Schneier on audit
Written on April 27, 2009
I like to read Bruce Schneier’s stuff; he writes in English. He has a gift for making technical material non-technical.
This little piece gives me hope.
We’re familiar with social audit; we call it “manners”. Break a taboo, and prepare to reap the ensuing outrage. People can do all sorts of things that are gauche and inconsiderate. If people did do these things on a regular basis, society would fall apart. People don’t do these things because if they did, they would be ostracized.
We’re familiar with moral audit; we call it “conscience”. Do something wrong, and be convicted. Suffer the guilt.
Audit is the bit of security *after* prevention, the “If you do it, you will be caught and punished” bit.
Social audit is becoming more important, because as people gain new social tools, they become more powerful. It becomes impossible to prevent them from doing certain things, and it becomes necessary to deter them.
I can see the informal rules of social audit eventually evolving to meet the challenges of socializing over the internet. Friends won’t let friends post pictures of certain things, or they’ll hear about it later.

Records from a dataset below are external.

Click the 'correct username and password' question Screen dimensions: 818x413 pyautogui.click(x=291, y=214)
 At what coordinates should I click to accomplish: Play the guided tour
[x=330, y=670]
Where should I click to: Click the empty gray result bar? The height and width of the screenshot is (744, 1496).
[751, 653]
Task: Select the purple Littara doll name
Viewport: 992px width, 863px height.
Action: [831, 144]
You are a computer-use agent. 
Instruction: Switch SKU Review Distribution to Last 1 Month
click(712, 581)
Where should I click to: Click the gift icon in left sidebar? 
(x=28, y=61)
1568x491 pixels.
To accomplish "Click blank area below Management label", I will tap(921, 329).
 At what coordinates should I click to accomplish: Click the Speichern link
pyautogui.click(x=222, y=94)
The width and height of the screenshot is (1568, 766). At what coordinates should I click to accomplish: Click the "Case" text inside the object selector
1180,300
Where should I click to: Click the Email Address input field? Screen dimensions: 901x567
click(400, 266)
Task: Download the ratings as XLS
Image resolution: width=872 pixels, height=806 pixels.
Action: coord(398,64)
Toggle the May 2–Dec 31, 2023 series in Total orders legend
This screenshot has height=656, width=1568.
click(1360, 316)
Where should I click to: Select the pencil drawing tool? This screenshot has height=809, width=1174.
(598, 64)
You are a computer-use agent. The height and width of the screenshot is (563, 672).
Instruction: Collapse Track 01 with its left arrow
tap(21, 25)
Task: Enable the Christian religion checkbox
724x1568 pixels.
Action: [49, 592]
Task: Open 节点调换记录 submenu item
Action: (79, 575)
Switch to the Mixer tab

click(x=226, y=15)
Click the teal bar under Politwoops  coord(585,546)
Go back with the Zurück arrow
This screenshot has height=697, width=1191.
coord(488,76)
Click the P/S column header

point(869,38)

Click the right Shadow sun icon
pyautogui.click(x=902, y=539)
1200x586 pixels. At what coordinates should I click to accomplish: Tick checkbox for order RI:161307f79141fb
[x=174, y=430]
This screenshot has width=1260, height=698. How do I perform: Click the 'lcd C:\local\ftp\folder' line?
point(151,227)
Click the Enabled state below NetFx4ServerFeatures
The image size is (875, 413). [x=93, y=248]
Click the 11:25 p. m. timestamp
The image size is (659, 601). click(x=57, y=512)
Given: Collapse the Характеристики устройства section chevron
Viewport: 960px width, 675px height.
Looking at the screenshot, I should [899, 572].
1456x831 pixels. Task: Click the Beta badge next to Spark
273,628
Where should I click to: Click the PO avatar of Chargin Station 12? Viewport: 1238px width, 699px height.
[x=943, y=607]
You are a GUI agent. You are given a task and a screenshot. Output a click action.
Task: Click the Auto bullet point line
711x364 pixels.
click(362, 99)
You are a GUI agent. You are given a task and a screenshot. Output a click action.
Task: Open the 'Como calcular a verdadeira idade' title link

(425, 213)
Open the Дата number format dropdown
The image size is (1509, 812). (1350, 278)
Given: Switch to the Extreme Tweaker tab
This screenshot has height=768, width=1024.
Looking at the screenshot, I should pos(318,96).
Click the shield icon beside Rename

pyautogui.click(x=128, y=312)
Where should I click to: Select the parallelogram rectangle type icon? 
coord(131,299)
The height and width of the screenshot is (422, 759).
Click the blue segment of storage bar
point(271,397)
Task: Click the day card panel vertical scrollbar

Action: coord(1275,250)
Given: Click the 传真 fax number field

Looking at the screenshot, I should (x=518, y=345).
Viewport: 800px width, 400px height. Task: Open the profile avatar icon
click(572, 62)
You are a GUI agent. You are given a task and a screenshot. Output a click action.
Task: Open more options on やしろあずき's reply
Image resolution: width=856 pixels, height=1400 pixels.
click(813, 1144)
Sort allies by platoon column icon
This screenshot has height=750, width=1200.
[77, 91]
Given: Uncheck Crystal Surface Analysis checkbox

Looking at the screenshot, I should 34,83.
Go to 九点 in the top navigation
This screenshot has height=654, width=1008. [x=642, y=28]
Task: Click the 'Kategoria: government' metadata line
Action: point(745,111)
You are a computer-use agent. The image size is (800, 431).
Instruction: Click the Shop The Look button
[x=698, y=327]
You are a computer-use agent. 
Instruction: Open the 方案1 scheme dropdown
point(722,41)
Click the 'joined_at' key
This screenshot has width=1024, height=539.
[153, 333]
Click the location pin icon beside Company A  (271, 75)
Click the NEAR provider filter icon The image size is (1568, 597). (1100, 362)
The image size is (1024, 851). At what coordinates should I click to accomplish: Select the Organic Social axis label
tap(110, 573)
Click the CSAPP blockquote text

There will be a line beyond which employers will not tread in snooping on employees, for fear of jeopardizing a working relationship.
The problem that audit does not solve is the problem of those unscrupulous characters who are undeterred by it. They now have the ability to be unscrupulous on a much broader scale. Your crooks and con-men who feel that they’re skillful enough to avoid getting caught are going to have a field day with more powerful tools available to them.
Filed in: technical.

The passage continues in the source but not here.